▸ **Problem to solve**: Search the data for "window". Return each matching line.
□ □ □ □ □ □ □
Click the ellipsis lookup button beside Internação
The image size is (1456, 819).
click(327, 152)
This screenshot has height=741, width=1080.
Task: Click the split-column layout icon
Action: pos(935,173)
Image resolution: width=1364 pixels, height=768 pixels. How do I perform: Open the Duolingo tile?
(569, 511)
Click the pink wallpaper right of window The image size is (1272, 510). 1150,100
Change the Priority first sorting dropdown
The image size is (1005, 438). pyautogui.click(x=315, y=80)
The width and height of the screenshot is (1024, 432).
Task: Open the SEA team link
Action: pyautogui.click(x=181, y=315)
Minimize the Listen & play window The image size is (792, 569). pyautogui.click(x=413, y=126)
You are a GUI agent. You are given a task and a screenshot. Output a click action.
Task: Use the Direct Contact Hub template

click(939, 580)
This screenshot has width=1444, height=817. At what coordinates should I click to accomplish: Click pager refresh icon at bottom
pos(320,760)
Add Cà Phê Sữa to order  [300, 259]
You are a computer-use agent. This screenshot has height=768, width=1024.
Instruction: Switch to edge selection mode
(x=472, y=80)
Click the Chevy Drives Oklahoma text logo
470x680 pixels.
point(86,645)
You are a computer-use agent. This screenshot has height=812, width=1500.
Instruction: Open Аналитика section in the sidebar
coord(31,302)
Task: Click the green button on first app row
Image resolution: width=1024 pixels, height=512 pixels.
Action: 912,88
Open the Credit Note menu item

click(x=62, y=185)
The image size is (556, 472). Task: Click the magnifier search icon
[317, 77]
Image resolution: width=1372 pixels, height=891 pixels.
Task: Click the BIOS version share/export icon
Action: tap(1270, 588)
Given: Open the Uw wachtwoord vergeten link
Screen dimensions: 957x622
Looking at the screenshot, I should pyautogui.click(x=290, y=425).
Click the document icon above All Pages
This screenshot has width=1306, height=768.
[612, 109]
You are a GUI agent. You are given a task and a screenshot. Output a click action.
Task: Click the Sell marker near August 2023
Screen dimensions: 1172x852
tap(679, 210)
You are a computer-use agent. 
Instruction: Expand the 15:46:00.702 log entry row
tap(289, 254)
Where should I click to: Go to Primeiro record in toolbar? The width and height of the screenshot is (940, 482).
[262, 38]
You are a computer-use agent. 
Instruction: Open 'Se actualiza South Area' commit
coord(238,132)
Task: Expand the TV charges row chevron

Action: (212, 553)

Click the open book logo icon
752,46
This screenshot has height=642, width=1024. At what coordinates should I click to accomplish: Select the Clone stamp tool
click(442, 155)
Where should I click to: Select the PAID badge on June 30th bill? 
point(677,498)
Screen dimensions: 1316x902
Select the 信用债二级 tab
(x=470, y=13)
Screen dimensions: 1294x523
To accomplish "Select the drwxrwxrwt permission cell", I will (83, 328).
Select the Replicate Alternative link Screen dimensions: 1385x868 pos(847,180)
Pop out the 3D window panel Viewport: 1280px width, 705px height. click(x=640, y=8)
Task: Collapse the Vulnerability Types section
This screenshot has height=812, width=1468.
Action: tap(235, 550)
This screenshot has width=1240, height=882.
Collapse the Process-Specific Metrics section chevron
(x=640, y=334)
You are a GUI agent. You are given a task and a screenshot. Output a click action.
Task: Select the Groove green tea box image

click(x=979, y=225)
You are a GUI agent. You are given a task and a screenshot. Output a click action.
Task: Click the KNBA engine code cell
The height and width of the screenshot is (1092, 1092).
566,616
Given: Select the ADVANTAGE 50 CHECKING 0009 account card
□ □ □ □ □ □ □
▸ **Result of the exercise**:
Click the pink wallpaper right of window The image size is (1272, 510). 1150,100
Minimize the Listen & play window The image size is (792, 569). pyautogui.click(x=413, y=126)
Pop out the 3D window panel Viewport: 1280px width, 705px height. click(x=640, y=8)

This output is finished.